The right way to do this, I guess, would involve allowing us to tag MathSciNet abstracts, so that overlaid on the AMS subject classification would be an emergent user-generated classification scheme which I’d expect to be much richer and more useful. And it wouldn’t stop there — I imagine MathSciNet would keep track of everybody’s browsing in order to identify users with similar tastes, and make recommendations accordingly. “People who looked up Deligne’s “Le Groupe Fondamental de la Droite Projective Moins Trois Points” also liked…”
Three questions:
- Would you be into this?
- Does Google Scholar already do this for people who use it while logged in to their Google accounts? Is Google keeping track of my scholarly interests and ordering its Scholar search results accordingly, as it does for web search?
- Why doesn’t the arXiv allow tagging? Or does it, and I can’t find it? There are already links on each article page for bookmarking at CiteULike, del.icio.us, and digg, all places where you can tag; so arXived articles are tagged, but the tags are scattered across different services used by different populations. Why not tag where most people read?

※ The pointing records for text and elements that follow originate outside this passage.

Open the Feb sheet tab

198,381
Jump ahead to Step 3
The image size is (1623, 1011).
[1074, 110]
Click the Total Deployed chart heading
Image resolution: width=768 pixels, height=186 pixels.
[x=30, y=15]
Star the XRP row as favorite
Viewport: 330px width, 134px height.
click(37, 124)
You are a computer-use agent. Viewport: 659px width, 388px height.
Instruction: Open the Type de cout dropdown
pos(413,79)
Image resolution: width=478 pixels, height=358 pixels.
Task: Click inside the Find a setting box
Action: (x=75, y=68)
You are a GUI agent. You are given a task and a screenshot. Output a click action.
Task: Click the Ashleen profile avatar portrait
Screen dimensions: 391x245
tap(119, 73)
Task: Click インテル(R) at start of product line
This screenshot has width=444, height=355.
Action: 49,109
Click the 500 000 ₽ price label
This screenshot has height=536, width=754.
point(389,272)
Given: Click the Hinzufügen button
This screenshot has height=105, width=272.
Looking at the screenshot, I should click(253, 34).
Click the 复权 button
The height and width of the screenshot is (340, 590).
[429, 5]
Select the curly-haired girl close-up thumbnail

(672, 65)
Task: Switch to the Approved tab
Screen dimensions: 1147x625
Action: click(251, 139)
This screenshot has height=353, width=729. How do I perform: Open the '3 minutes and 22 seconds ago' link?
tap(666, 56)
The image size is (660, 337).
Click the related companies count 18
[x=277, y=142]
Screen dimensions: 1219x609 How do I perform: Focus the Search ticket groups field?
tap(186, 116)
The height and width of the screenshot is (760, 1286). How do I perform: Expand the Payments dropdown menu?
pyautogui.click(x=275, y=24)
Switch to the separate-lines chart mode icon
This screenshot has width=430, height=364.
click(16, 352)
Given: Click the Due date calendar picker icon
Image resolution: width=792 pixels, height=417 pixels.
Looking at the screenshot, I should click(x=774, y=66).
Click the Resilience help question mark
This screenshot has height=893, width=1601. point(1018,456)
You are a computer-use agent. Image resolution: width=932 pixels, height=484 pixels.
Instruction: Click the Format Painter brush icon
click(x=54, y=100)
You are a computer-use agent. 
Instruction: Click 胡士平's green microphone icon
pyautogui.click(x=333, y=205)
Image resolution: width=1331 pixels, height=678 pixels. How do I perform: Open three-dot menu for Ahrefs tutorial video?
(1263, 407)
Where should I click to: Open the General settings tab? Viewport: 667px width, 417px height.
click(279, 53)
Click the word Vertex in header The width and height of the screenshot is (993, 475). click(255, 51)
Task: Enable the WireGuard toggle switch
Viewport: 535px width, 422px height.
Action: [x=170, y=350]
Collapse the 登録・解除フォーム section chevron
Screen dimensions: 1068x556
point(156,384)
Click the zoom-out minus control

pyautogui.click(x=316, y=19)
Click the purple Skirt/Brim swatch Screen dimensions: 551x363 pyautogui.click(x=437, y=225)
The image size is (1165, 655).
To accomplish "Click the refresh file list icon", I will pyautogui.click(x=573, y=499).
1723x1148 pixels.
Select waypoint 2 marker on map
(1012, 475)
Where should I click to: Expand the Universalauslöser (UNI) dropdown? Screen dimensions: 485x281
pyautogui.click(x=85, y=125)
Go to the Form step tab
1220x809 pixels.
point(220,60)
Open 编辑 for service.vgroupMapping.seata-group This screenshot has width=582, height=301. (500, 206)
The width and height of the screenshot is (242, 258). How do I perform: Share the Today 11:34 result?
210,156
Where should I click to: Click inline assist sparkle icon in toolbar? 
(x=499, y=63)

By the way, I really like Jim’s new paper “Lambda-rings and the field with one element.” Yes, another definition of the category of schemes over F_1; but this approach smells particularly good to me. Here’s one thing I like. As always, you have some notion of which Spec Z – schemes descend to Spec F_1, and what should be meant by “descent data.” In Jim’s story, you can do the same thing starting with S-schemes, where S is an algebraic curve over some finite field F_q. But the target of this construction is not, as you might initially think, F_q-schemes — rather, there’s another category, “F_1^S-schemes”, which lies between S-schemes and F_q-schemes. In this category you have, e.g., some rank 1 Drinfel’d modules. I take this to be saying that you can’t take the slogan “Spec Z is like an algebraic curve over Spec F_1” too seriously; maybe there just isn’t anything which is to Spec Z as Spec F_q is to S.